**Consignes:**
1 > Relevez toutes les dates qui figurent dans l'extrait de la décision du Conseil d'État, sans doublon.
2 > Rédigez la suite de l'extrait de la décision du Conseil d'État à partir de sa dernière phrase.

**Extrait:**
═══
Vu la procédure suivante :
Par une requête et un mémoire complémentaire, enregistrés les 13 et 24 mai 2024 au secrétariat du contentieux du Conseil d'Etat, Mme A... B... et l'Association EU BRITIZENS demandent au Conseil d'Etat :
1°) de saisir pour avis la Cour européenne des droits de l'homme sur la conformité à la convention européenne de sauvegarde des droits de l'homme et des libertés fondamentales de la perte de la citoyenneté européenne et du droit de participer aux élections au Parlement européen pour les citoyens britanniques résidant sur le territoire de l'Union européenne avant le 1er février 2020 ;
2°) d'annuler pour excès de pouvoir le décret n° 2024-226 du 12 mars 2024 portant convocation des électeurs pour l'élection des représentants au Parlement européen, à titre principal, en tant qu'il ne comporte pas de disposition de nature à permettre aux citoyens britanniques résidant sur le territoire de l'Union européenne avant le 1er février 2020 et à Mme B... de participer à ces élections, à titre subsidiaire, en tant qu'il ne comporte pas de disposition de nature à permettre à Mme B... de participer à ces élections au regard de sa situation privée et familiale ;
3°) de mettre à la charge de l'Etat la somme de 5 000 euros au titre de l'article L. 761-1 du code de justice administrative.
═══
**Données fournies:**
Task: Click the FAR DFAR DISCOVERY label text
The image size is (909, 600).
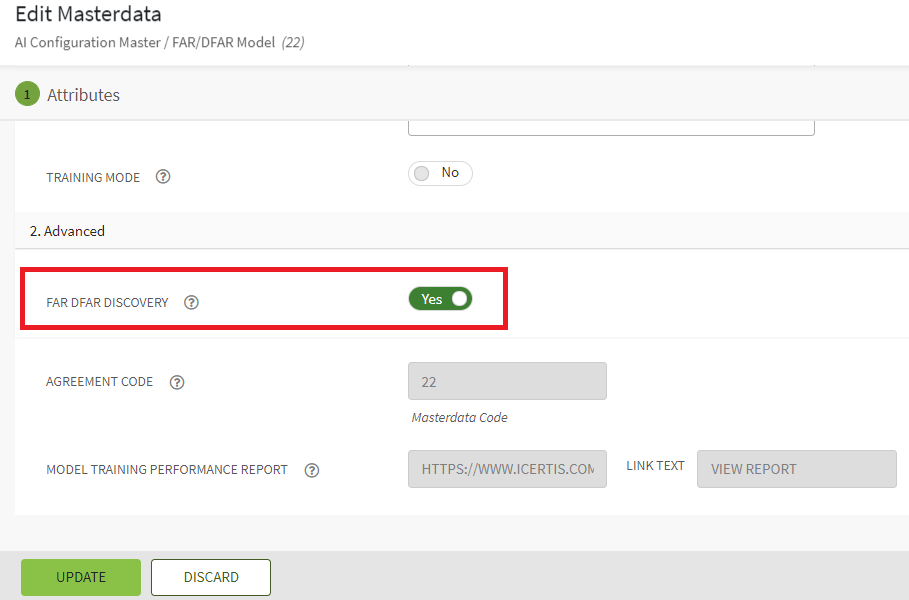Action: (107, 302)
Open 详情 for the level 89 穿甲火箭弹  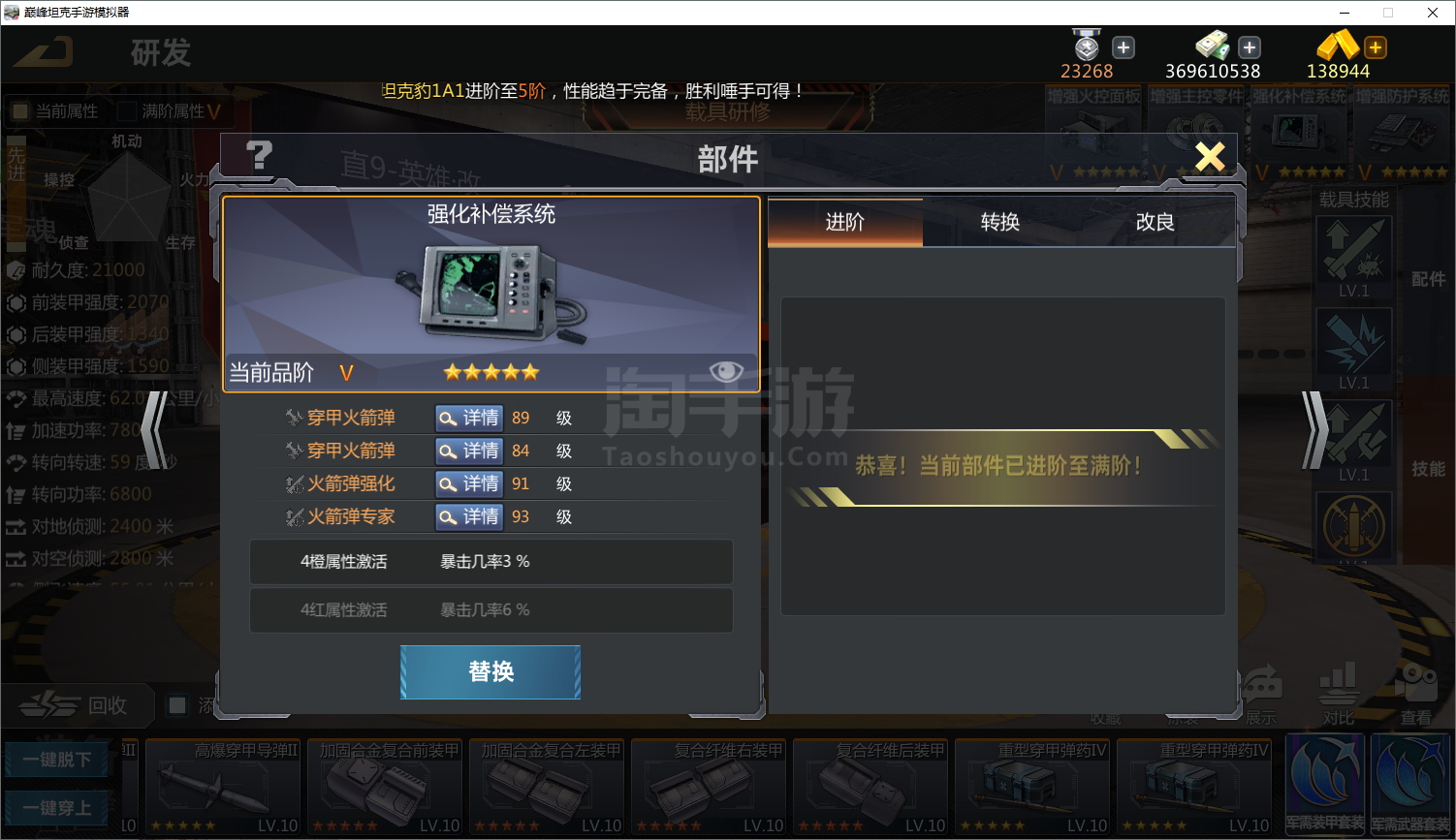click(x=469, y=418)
═══
**Corrigé:**
1 > 13 mai 2024, 24 mai 2024, 1er février 2020, 12 mars 2024

2 >
Vu les autres pièces du dossier ;
Vu :
- la Constitution ;
- la convention européenne de sauvegarde des droits de l'homme et des libertés fondamentales et son premier protocole additionnel ;
- le traité sur l'Union européenne ;
- le traité sur le fonctionnement de l'Union européenne ;
- la charte des droits fondamentaux de l'Union européenne ;
- l'Acte portant élection des représentants au Parlement européen au suffrage universel direct, annexé à la décision 76/87/CECA, CEE du Conseil du 20 septembre 1976 ;
- la décision (UE) 2020/135 du 30 janvier 2020 du Conseil relative à la conclusion de l'accord de retrait sur le Royaume-Uni de Grande-Bretagne et d'Irlande du Nord de l'Union européenne et de la Communauté européenne de l'énergie atomique ;
- le code des relations entre le public et l'administration ;
- la loi n° 77-729 du 7 juillet 1977 ;
- l'arrêt C-673/20 de la Cour de justice de l'Union européenne du 9 juin 2022 ;
- l'arrêt C-716/22 de la Cour de justice de l'Union européenne du 18 avril 2024 ;
- le code de justice administrative ;
Après avoir entendu en séance publique :
- le rapport de M. Alexandre Adam, maître des requêtes,
- les conclusions de M. Marc Pichon de Vendeuil, rapporteur public ;
Considérant ce qui suit :
Sur le cadre juridique :
1. Premièrement, aux termes de l'article 3 du premier protocole additionnel à la convention européenne de sauvegarde des droits de l'homme et des libertés fondamentales : " Les Hautes Parties contractantes s'engagent à organiser, à des intervalles raisonnables, des élections libres au scrutin secret, dans les conditions qui assurent la libre expression de l'opinion du peuple sur le choix du corps législatif ".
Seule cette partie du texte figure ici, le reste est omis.